Bir De Baktım Yoksun - Kırmızı (Yekta Kopan)


Kahramanımız ve Ayfer, lambacı dükkanı işleten Muzaffer Köroğlu'nun, Edward Hopper'ın "Gas" tablosunun orijinal eskizini nasıl edindiğinin ilginç hikayesini dinlemeye gider. İstiklal Caddesi'nde yürümenin nasıl bir şey olduğu şu şekilde tanımlanır:

“Yürümeye devam ettik, tavırlı olduğumuz iki tanesi hariç önümüze gelen bütün kitapçılara girdik, birkaç dergiye baktık, Kızılderili masallarıyla ilgili bir kitap aradığını söylüyordu Ayfer kaç zamandır, Robinson’da görünce çaktırmadan alıp hediye ettim, ne kadar çok kahveci açıldığını görüp şaşırdık, hani biz çayseverdik, ne oldu böyle diye hayıflandık, Greenpeace üyesi olup olmayacağımızı soran gençlere kibarca gülümsedik, kitapçılardan-kafelerden bangır bangır yükselen birörnek şarkıyı defalarca dinledik, uzun bir cümlenin içinden geçer gibi geçtik İstiklal’den.”

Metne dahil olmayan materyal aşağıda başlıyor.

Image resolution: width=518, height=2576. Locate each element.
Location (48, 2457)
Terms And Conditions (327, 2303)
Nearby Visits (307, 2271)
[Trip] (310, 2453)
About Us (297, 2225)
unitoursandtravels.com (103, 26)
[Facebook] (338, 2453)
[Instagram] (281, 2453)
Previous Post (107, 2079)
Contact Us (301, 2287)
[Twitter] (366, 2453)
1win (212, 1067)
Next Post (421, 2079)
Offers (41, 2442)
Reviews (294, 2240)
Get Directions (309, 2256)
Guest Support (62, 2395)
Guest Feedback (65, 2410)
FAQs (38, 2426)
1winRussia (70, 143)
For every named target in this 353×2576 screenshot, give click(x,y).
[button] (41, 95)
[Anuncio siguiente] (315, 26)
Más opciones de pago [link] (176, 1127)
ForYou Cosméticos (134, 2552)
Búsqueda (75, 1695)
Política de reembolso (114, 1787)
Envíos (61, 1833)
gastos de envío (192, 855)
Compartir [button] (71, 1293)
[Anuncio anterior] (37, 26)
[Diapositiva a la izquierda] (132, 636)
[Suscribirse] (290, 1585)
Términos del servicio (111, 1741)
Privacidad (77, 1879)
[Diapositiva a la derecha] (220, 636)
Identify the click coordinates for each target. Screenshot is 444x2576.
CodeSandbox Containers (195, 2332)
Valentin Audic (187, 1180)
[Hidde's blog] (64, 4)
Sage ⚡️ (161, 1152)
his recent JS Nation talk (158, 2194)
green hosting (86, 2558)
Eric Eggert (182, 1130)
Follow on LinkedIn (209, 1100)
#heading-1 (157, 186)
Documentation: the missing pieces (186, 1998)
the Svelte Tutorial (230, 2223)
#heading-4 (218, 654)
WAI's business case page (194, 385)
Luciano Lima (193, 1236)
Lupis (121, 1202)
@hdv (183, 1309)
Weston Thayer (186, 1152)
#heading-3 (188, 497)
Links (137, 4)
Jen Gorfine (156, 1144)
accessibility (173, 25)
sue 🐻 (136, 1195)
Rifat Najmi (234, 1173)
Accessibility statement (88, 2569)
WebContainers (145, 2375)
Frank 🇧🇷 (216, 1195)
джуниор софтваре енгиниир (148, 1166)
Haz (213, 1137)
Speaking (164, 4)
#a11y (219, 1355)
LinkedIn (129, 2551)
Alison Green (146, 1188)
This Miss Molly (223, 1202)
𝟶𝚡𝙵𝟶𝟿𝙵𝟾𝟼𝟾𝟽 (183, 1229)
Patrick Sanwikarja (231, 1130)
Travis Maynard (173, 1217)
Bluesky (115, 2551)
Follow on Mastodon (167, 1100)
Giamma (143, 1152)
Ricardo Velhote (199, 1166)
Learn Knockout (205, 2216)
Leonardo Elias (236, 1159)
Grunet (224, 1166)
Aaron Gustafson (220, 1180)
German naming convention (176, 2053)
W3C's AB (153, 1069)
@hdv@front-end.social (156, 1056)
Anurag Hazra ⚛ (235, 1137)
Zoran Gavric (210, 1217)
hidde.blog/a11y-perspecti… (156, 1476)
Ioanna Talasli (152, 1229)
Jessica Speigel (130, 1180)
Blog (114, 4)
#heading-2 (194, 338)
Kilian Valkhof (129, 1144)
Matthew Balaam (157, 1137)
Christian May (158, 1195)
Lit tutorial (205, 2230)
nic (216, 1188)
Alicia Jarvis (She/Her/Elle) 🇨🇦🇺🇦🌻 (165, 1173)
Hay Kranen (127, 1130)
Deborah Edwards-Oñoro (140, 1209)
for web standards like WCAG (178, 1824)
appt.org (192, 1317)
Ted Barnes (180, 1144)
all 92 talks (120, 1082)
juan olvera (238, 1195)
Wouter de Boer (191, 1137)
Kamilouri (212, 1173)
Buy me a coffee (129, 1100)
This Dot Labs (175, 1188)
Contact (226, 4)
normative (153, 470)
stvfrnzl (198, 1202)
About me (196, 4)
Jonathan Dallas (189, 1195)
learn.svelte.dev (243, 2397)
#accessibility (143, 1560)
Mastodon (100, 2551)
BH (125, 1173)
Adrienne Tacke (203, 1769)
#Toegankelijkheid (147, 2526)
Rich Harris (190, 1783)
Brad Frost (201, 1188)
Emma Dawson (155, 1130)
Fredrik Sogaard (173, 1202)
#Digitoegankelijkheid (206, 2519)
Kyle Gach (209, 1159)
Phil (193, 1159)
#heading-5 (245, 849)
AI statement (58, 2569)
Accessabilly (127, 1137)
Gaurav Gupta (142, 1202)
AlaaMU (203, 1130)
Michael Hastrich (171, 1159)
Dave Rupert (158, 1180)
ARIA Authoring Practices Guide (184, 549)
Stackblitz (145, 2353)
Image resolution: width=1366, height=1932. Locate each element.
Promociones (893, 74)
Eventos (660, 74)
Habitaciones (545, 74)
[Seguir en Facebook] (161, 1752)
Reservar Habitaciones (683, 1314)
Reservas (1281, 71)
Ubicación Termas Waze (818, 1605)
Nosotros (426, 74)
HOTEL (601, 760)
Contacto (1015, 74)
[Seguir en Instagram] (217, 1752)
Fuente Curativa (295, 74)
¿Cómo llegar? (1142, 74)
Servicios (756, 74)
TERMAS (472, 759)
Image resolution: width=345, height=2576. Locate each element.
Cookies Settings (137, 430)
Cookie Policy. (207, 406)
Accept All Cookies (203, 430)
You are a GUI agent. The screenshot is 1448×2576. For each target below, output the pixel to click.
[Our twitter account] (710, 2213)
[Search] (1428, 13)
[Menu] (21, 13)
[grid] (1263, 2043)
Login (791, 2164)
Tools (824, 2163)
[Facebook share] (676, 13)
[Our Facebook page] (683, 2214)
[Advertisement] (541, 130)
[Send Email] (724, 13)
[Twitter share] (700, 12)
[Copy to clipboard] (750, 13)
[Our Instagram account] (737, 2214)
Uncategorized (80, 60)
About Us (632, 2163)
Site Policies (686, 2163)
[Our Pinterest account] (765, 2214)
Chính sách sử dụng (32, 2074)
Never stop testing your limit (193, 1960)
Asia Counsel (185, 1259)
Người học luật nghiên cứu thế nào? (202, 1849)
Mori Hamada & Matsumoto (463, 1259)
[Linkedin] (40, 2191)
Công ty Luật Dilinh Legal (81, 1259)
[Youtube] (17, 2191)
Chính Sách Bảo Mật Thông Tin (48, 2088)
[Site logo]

Muzaffer Ağbimizin eskizi edinme hikayesi ise söyle:

“Bahtiyar Abim, üstadın tablolarına nasıl bir tutkuyla bağlandığımı biliyordu. Berlin’de bir müzayedede bu eskizin satışa çıkacağını duyunca, keşke gelsen de görsen diye aradı. İnanır mısınız, o anda kararımı verdim. Açıkartırmaya katılmak bile yeterdi bana. Bir iki kere elimi kaldırsam, hayalimi satın alacak kadar cesur olduğumu kendime göstersem kâfiydi. En önemli sorun parayı temin etmekti. Onun için de gereken fedakârlığı yaptım. Güvercin Çıkmazı’ndaki ev hiçbir şey ifade etmiyordu benim için, sattım gitti. Üstüne bir de banka kredisi aldım. Yanlış anlamayın, eskizi alacağıma inandığımdan değil, dedim ya, ilk bir iki fiyatta elimi kaldırayım, Hopper üstada o kadar yaklaşayım, başka da bir şey istemiyorum. Koydum cebime parayı, gittim Almanya’ya. Bahtiyar Abim, radyoda çalışan bir arkadaşına benim bu tutkumdan bahsetmiş. O da bir Alman televizyoncuya gitmiş. O ona, öbürü öbürüne derken hadise başka bir hal almış. Müzayedenin olacağı gün salon kameralarla, mikrofonlarla doluydu. Herkes benimle mülakat yapmak istiyor. Benim Almancam çat-pat, Bahtiyar Abim vesilesiyle derdimi anlatıyorum. Müzayede salonunun yetkilileri, koleksiyon sahibesi hanımefendiyle tanıştırdılar. Bunlar aralarında başka dillerde bir şeyler konuştular, yan yana fotoğraflarımız çekildi, bir tantana ki sormayın gitsin. Uzatmayayım efendim, anlayacağınız, hikâyem içlerine işlemiş olacak ki her tür kolaylığı gösterdiler. Kolaylık dediysem, zamanında izlediğimiz filmlerdeki gibi, acıyıp da hediye etmediler tabii. Götürdüğüm bütün para kanatlandı uçtu. İstanbul’a el elde el başta döndüm. Yine de Allah’a şükür, emekli maaşı falan, kimseye muhtaç olmadan başımı sokacak bir yer buldum. Aç değilim açıkta değilim. O banka kredisi olmasaydı şu yaşımda tekrar çalışmazdım, ne yaparsınız, borcum namusumdur. Şimdi böyle söylenince yanlış anlaşılmasın, inanın hiç pişman değilim. Bir kâğıt parçasına bu kadar para verilir mi diye gülenler oldu, delirmişim gibi baktı çevremde kalan üç beş dost. Bari iyi bir fiyata okut da belini doğrult diyen densizler bile oldu. Allah sattırmasın, ölene kadar yanımda olacak bu hazine. Sonrasında da memleketimin bir müzesi alır, kıymetini bilir. En kötüsü ne biliyor musunuz? Haber yapmaya gelen gazetecilerin bazıları bile müstehzi güldüler halime. Sizce yanlış mı yapmışım Ayfer Hanım?”